TABLE 1 four wilderness region information table
Table 2 data set information table
Datasets 1
|
Size
|
Datasets 2
|
Size
|
DS_10
|
7000
|
DS_10
|
4000
|
DS_20
|
14000
|
DS_20
|
8000
|
DS_30
|
21000
|
DS_30
|
12000
|
DS_40
|
28000
|
DS_40
|
16000
|
DS_50
|
35000
|
DS_50
|
20000 |
After the feature mapping compression representation result is obtained by the method, a classification model of compressed data is constructed by using a BP neural network and an SVM respectively, the data of the two compressed data sets are classified, the classified result is compared with the original class, and the classification performance of the compressed data is verified.
To verify the effectiveness of the present invention, two comparison schemes were set up: the contrast scheme is data compression realized based on a self-encoder, and the contrast scheme does not perform any compression processing on original input data.

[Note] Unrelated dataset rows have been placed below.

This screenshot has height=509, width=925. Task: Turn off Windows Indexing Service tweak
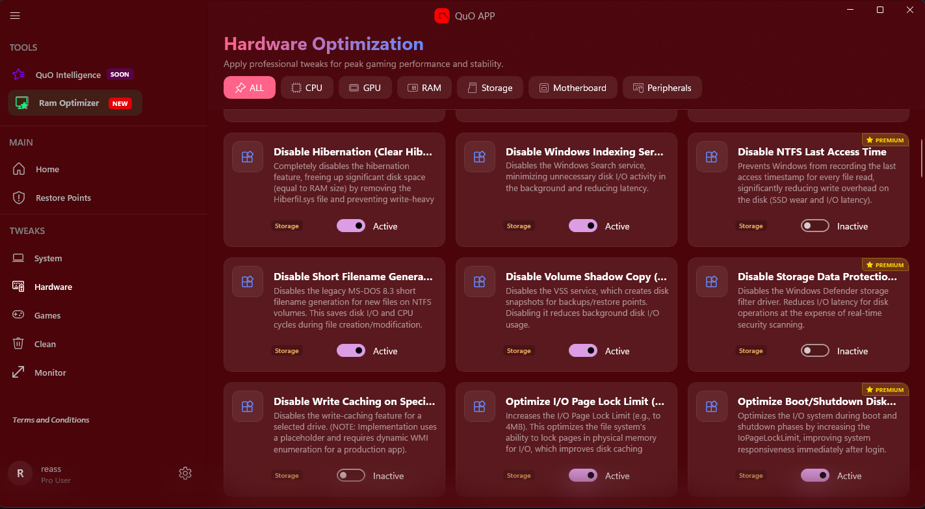[583, 226]
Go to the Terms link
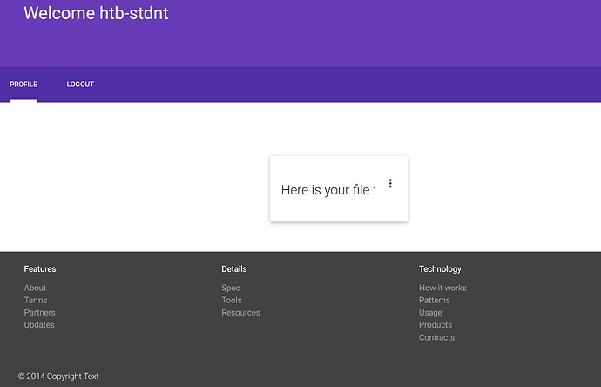This screenshot has width=601, height=387. [x=36, y=300]
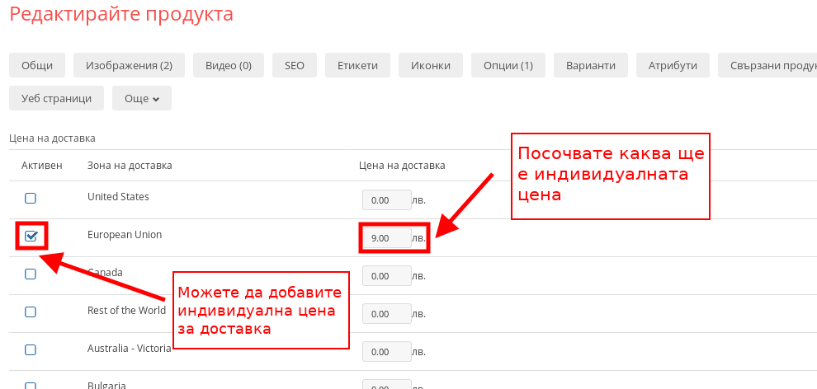This screenshot has height=389, width=817.
Task: Select the SEO tab
Action: point(295,65)
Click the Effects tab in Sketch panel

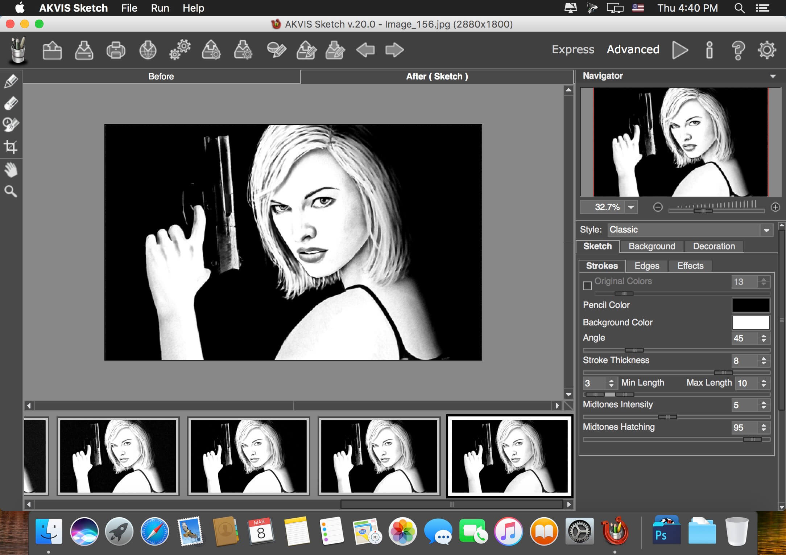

Wherein the scheme used by the invention is represented by the ISOMAP-C @ BP and ISOMAP-C @ SVM symbols. According to the comparison scheme, a BP neural network and an SVM are combined to build a classification model respectively, wherein the CAE @ BP mark utilizes a BP neural network algorithm to build a scheme of a classification model facing a compression result, and the CAE @ SVM mark SVM is used to build a scheme of a classification model facing the compression result; and in the second comparison scheme, original input data are directly and respectively classified by a BP classifier and an SVM classifier and are marked by Basic @ BP and Basic @ SVM. The evaluation indexes adopted are accuracy and efficiency.
Table 3 table of accuracy comparison under data set 1
Table 4 table of accuracy comparison under data set 2
Table 5 run time comparison table under data set 1
Table 6 specific run time comparison table under dataset 2
The invention can remarkably optimize the data transmission or processing time by the proposed classifiable data compression mechanism on the premise of improving the classification accuracy by 2.2%.
While the invention has been described in detail with reference to specific embodiments thereof, it will be understood that the invention is not limited to the details of construction and the embodiments set forth herein. For a person skilled in the art to which the invention pertains, several simple deductions or substitutions may be made without departing from the spirit of the invention and the scope of protection defined by the claims, which shall be regarded as belonging to the scope of protection of the invention.